### Task prompt
Edit the records from the line containing "Undo the last stroke" through the line containing "Close the Custom", inclusive, so that "split compare view" becomes "side-by-side compare view". Leave everything else unchanged and return only those lines.

[Entries on finding words and elements]

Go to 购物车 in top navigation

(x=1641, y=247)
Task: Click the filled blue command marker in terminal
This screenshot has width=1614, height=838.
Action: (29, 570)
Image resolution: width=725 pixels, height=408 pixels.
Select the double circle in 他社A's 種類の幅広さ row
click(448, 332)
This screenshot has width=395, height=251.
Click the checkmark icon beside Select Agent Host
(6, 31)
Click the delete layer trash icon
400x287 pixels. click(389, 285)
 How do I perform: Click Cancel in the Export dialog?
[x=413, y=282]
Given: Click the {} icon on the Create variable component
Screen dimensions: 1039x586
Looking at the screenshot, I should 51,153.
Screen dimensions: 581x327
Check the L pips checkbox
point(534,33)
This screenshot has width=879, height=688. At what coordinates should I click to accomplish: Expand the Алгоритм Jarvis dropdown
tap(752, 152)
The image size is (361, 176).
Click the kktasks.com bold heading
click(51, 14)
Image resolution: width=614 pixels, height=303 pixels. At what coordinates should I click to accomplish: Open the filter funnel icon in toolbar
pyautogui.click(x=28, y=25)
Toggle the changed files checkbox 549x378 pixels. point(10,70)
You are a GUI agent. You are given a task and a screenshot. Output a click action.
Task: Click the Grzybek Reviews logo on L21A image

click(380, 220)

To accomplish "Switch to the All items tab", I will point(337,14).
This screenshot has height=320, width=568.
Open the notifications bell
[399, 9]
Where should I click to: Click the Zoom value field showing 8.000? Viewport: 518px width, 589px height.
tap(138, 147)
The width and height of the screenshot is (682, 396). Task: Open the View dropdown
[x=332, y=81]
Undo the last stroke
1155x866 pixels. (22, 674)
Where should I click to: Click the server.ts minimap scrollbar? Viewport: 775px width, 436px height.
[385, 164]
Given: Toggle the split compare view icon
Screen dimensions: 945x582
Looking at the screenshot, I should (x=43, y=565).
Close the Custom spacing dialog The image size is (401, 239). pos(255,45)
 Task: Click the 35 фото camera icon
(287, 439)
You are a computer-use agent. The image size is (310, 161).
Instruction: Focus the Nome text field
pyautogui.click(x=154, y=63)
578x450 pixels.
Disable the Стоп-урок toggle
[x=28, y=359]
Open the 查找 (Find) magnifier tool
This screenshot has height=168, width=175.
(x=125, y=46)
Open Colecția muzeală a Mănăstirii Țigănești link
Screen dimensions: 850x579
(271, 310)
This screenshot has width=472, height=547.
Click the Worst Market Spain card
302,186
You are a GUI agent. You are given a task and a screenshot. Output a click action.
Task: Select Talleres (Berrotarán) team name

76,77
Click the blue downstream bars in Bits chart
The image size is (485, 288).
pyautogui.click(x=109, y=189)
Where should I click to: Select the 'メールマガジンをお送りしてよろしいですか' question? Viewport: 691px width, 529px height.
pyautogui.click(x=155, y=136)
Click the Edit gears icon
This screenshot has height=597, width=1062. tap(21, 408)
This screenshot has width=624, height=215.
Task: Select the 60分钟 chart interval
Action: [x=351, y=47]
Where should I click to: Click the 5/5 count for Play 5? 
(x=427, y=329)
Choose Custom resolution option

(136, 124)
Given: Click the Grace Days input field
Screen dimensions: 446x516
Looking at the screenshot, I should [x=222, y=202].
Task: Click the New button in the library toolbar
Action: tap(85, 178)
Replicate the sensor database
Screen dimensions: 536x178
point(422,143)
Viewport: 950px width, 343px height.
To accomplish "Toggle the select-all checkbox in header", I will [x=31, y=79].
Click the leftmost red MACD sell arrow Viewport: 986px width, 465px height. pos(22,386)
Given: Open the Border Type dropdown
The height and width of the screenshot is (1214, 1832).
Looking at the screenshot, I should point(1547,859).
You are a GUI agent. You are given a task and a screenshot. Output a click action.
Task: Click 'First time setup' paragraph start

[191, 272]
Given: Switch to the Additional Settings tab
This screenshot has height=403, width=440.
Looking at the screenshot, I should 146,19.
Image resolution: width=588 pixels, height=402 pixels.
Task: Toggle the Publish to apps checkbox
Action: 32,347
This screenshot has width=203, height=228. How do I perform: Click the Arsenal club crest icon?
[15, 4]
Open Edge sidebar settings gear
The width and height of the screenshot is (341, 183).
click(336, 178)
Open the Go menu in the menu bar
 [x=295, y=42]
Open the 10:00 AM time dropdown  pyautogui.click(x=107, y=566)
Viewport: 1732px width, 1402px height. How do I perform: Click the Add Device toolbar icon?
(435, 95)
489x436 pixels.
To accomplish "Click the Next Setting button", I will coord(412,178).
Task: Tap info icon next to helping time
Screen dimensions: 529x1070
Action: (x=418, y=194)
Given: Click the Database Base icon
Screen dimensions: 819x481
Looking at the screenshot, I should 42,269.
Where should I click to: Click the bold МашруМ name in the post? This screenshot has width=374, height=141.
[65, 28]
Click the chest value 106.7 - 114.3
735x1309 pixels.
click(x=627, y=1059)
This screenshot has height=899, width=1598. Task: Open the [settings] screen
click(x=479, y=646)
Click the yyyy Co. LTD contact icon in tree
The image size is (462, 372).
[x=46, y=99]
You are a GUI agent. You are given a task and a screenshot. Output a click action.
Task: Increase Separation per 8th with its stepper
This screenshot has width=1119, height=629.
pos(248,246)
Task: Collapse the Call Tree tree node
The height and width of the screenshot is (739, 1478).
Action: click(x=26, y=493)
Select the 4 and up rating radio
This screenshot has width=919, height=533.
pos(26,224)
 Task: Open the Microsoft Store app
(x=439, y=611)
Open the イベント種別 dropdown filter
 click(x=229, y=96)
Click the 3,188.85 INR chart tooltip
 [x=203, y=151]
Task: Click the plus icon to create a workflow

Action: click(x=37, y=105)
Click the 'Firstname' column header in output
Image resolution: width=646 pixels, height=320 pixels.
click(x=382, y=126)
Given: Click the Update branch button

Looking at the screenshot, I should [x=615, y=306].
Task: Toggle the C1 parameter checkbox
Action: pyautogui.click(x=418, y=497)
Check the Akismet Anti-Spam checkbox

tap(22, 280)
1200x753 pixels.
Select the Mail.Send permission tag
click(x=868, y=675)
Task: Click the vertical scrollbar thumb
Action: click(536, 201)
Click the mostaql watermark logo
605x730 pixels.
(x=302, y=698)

### Problem solution
Undo the last stroke
1155x866 pixels. (22, 674)
Where should I click to: Click the server.ts minimap scrollbar? Viewport: 775px width, 436px height.
[385, 164]
Given: Toggle the side-by-side compare view icon
Screen dimensions: 945x582
Looking at the screenshot, I should (x=43, y=565).
Close the Custom spacing dialog The image size is (401, 239). pos(255,45)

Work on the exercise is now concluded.